Sect. 1. BE it enacted, by the Senate and House of Representatives in General Court assembled, and by the authority of the same, That the Marine Society of the town of Marblehead, in the county of Essex, is hereby authorized and allowed, after the passing of this act, to set out trees, and to erect monuments or land marks, on Ram Island, Tinker's Islands, Marblehead Rock, and Cat Island Rock, and to preserve the same.

Sect. 2. Be it further enacted by the authority aforesaid, That if any person or persons shall, on said Islands or Rocks, mar, injure, or deface, any of the trees or buildings aforesaid, or do any other injury to the aforementioned places or land marks, every such person or persons, shall severally forfeit and pay, for each, and every offence, the sum of twelve dollars, to the use of the Marine Society aforesaid, to be recovered by special action on the case, before any court proper to try the same.

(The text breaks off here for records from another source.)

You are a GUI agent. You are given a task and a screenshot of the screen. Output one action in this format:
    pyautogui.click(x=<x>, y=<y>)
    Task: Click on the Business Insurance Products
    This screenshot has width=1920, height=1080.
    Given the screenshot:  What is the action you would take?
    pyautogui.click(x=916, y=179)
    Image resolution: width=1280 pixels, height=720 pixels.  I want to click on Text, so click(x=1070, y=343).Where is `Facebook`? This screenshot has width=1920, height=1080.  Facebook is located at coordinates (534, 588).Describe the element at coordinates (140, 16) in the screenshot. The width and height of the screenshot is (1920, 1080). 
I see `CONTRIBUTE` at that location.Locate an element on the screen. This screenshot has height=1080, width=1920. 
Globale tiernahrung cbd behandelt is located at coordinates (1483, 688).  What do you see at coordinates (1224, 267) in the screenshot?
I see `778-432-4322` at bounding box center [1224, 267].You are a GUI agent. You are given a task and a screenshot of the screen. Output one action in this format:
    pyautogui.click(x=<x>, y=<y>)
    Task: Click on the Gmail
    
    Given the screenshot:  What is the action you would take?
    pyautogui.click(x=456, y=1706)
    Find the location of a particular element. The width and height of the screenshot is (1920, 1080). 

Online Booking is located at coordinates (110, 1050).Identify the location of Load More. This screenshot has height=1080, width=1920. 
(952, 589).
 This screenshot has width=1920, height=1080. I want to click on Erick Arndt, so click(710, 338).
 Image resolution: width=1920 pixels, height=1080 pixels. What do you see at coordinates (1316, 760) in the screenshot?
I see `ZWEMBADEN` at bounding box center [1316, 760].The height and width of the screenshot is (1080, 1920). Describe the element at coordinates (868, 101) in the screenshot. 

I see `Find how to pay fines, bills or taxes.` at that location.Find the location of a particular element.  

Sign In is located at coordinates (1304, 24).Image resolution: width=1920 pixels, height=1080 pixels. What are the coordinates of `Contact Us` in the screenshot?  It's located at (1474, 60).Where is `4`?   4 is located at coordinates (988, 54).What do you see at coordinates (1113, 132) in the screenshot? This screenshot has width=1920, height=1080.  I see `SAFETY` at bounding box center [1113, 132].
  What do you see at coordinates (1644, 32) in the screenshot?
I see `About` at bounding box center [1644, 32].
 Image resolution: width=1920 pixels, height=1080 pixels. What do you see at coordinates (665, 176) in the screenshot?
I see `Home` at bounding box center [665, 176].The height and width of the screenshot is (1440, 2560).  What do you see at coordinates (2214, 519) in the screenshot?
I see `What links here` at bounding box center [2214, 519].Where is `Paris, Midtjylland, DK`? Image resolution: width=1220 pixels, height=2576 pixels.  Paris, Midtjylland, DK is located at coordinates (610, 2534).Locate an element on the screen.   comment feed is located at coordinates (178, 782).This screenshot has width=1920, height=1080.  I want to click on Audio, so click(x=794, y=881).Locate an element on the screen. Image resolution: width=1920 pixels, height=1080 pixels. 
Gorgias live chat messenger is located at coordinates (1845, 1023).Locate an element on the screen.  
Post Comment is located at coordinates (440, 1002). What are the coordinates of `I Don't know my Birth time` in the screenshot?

Sect. 3. And be it further enacted by the authority aforesaid, That if any person or persons shall take away from the Islands and Rocks aforesaid, any earth, stones, or gravel, each and every person so offending, shall forfeit and pay as a fine, to the use of the Marine Society of Marblehead, as aforesaid, the sum of twelve dollars, for each ton of earth, stones, or gravel, so taken away, and so in proportion for any greater or less quantity, to be recovered as aforesaid.

A navigational beacon was erected on the rock according to the 9th (1817) edition of the American Coast Pilot "the Marblehead Marine Society has erected on Cat island rock, a spar 40 ft high, to the top of which is annexed a cask of about 130 gallons [130 usgal] measure, which is seen at sea 20 or 30 ft above the land", which was not mentioned in the 5th (1806) edition. At the top of the rock, a date of 1808 is engraved, but no evidence of a structure exists today. This is the likely date and location of the spar described.